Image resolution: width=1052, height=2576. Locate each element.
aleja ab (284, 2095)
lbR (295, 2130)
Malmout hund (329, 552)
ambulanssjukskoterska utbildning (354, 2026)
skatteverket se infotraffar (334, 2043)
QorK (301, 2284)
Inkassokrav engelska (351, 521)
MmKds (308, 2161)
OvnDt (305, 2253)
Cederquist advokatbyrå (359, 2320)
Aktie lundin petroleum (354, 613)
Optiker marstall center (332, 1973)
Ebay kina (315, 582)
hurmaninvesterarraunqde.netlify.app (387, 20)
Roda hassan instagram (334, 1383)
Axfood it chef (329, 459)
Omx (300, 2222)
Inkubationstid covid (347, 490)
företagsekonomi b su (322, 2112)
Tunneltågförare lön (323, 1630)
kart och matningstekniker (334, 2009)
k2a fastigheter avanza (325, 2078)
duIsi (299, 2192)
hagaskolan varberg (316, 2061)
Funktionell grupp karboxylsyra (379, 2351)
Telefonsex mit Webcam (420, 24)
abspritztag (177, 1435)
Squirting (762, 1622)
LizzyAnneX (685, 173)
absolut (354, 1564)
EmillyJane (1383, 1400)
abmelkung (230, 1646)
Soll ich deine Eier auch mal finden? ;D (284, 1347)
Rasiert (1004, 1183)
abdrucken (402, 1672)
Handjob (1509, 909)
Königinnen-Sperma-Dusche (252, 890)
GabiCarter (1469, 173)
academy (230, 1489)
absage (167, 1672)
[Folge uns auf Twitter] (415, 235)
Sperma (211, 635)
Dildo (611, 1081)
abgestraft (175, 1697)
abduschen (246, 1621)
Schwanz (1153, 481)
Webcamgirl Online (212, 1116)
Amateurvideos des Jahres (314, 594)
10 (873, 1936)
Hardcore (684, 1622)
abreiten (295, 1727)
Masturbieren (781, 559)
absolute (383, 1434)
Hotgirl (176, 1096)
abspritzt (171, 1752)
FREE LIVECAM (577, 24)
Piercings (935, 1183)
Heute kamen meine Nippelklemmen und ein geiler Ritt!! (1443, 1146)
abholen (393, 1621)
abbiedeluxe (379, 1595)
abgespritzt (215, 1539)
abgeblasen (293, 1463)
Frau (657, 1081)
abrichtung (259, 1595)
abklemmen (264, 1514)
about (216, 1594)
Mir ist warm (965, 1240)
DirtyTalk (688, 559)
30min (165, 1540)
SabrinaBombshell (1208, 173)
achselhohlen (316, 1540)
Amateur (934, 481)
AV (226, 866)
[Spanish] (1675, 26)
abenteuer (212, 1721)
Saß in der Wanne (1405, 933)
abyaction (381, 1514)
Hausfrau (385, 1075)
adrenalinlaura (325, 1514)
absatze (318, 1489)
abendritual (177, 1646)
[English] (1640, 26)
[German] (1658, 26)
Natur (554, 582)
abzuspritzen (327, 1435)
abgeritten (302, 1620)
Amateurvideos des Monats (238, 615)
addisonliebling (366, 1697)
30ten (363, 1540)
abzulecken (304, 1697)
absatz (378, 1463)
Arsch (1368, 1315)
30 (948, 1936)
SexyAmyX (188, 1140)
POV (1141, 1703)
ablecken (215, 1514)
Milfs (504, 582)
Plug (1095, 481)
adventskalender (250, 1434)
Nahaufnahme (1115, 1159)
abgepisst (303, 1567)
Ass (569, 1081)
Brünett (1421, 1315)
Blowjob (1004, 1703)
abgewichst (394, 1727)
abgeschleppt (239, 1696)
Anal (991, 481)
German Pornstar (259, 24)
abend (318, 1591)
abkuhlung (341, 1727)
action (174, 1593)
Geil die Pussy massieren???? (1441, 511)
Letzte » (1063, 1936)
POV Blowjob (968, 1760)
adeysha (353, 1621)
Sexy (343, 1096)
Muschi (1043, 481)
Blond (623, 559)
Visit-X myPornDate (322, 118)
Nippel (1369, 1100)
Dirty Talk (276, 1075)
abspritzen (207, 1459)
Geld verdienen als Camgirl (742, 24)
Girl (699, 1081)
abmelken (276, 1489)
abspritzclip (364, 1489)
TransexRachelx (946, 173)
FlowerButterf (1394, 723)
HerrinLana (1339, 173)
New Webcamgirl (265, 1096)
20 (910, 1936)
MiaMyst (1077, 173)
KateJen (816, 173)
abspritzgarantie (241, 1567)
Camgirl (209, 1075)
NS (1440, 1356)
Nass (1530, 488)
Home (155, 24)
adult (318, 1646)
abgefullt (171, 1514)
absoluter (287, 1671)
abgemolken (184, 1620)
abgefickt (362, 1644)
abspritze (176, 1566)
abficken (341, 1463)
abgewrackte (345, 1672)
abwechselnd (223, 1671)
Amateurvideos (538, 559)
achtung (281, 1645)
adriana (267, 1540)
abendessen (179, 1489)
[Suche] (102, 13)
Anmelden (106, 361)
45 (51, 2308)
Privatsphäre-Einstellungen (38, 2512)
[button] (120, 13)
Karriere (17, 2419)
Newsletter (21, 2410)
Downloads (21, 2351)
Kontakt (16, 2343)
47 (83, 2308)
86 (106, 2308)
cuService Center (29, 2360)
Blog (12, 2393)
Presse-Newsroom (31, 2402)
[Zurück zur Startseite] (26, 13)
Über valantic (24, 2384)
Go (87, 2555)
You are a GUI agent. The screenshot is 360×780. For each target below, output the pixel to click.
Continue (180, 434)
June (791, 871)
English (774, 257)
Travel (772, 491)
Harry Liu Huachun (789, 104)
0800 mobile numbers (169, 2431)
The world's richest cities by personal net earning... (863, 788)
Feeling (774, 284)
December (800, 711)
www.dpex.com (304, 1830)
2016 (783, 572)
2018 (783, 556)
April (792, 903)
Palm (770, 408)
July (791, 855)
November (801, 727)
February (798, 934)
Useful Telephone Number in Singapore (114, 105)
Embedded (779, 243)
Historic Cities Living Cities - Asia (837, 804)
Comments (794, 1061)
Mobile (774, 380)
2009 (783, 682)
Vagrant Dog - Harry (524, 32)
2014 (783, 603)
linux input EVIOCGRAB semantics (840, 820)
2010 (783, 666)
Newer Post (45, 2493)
-=-=-
Aim of the task: Your task for the entries above: copy exactly the span starting with the line with "Dirty Talk (276, 1075)" and going on through the line with "abwechselnd (223, 1671)", both lines included, and nothing else.

Solution for this problem:
Dirty Talk (276, 1075)
abspritzen (207, 1459)
Geld verdienen als Camgirl (742, 24)
Girl (699, 1081)
abmelken (276, 1489)
abspritzclip (364, 1489)
TransexRachelx (946, 173)
FlowerButterf (1394, 723)
HerrinLana (1339, 173)
New Webcamgirl (265, 1096)
20 (910, 1936)
MiaMyst (1077, 173)
KateJen (816, 173)
abspritzgarantie (241, 1567)
Camgirl (209, 1075)
NS (1440, 1356)
Nass (1530, 488)
Home (155, 24)
adult (318, 1646)
abgefullt (171, 1514)
absoluter (287, 1671)
abgemolken (184, 1620)
abgefickt (362, 1644)
abspritze (176, 1566)
abficken (341, 1463)
abgewrackte (345, 1672)
abwechselnd (223, 1671)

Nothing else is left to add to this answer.